Hunderetter war rasch zur Stelle. Vierbeiner brach am Zebrastreifen zusammen. Raphael Böhm trug den Golden Retriever für Dame bis nach Hause.

Von Gila Wohlmann. Erstellt am 08. August 2018 (05:21)
Wohlmann
Herta Gonaus dankt Raphael Böhm, dass dieser Hund „Unkas“ aus der Gefahrenzone der B 20 getragen hat. „Das war doch selbstverständlich“, gibt sich der Tierfreund, selbst Hundehalter, bescheiden.

Retriever-Rüde „Unkas“ ist das Ein und Alles von Herta Gonaus. Er ist zwar „nur“ ihr Pflegehund, aber seit über einem Jahrzehnt kümmert sie sich rührend um den mittlerweile 15-jährigen Hunde-Senior.

Sie geht auch mit ihm regelmäßig Gassi, natürlich an die Witterung angepasst. „Ich versuche zu gehen, wenn es kühl ist“, sagt sie. Vor wenigen Tagen spürte der sanfte Hundeherr jedoch sein Alter. „Ich ging mit ihm über den Zebrastreifen und plötzlich brach er zusammen“, schildert sie die Schreckenssekunden. Als sie von zu Hause wegging, sei er im Verhalten ganz unauffällig gewesen.

„Es ist heutzutage ja nicht mehr selbstverständlich, dass einem jemand hilft.“ Herta Gonaus, Hundebetreuerin

„Das war nicht ungefährlich, weil er mitten auf der Fahrbahn der B 20 lag. Ich versuchte, die Verkehrsteilnehmer aufmerksam zu machen. Der Hund war mir zu schwer, als dass ich ihn hätte selbst aufheben und wegtragen können“, sagt sie. Doch dann erschien Raphael Böhm als Retter in der Not.

NOEN
Mitten am Zebrastreifen der B 20 im Traisner Ortskern verließen den über 30 Kilo schweren HundeSenior die Kräfte.

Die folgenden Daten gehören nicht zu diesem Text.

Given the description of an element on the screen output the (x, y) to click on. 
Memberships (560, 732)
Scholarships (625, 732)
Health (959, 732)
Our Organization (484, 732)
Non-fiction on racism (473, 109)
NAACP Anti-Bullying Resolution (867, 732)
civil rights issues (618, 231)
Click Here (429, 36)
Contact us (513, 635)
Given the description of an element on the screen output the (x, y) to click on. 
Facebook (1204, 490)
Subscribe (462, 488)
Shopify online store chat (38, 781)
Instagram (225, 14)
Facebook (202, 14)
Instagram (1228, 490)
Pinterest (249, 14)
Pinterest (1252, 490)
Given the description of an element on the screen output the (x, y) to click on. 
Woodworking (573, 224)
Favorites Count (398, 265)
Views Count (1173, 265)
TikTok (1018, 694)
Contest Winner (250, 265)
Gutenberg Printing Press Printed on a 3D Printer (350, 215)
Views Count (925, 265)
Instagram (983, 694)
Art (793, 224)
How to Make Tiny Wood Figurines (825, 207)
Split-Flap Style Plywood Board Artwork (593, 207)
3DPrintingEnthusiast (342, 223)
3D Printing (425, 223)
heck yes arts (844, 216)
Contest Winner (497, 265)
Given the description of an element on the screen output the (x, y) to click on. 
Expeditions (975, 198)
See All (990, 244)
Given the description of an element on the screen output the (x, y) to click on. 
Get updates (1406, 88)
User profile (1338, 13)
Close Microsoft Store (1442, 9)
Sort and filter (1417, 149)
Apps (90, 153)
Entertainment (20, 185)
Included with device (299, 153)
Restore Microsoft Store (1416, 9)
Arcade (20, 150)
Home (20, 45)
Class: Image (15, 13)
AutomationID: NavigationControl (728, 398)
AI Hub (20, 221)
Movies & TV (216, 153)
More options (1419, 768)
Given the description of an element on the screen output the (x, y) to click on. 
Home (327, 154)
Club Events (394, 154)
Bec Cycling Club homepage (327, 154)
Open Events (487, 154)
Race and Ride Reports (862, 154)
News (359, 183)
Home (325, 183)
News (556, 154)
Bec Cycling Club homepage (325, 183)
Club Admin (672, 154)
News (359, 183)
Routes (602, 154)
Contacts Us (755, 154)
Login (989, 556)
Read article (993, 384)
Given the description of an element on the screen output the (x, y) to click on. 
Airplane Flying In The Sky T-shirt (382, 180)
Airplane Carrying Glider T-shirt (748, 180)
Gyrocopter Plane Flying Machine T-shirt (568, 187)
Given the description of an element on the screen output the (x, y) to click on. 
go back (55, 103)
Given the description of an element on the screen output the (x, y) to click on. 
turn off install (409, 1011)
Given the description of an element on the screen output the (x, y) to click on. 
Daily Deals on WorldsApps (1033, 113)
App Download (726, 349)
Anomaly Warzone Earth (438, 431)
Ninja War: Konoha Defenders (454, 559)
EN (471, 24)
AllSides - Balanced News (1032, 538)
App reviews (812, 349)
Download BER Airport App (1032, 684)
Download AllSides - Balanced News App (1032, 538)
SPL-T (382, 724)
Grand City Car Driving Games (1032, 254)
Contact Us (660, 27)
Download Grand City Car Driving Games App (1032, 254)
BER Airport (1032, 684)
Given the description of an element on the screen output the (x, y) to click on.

Der 28-Jährige, selbst Hundebesitzer, wohnt gleich in der Nähe. „Ich dachte, da wäre ein Hund von einem Auto angefahren worden und bin sofort hin“, erzählt er. Böhm nahm den Hund und trug ihn zuerst zum Gehsteig und weiter bis zur Wohnung von Gonaus in der nahe gelegenen Rauchenbergergasse.

Mittlerweile ist „Unkas“ genesen. „Es ist heutzutage ja nicht mehr selbstverständlich, dass einem jemand hilft“, lobt Gonaus den Tierfreund.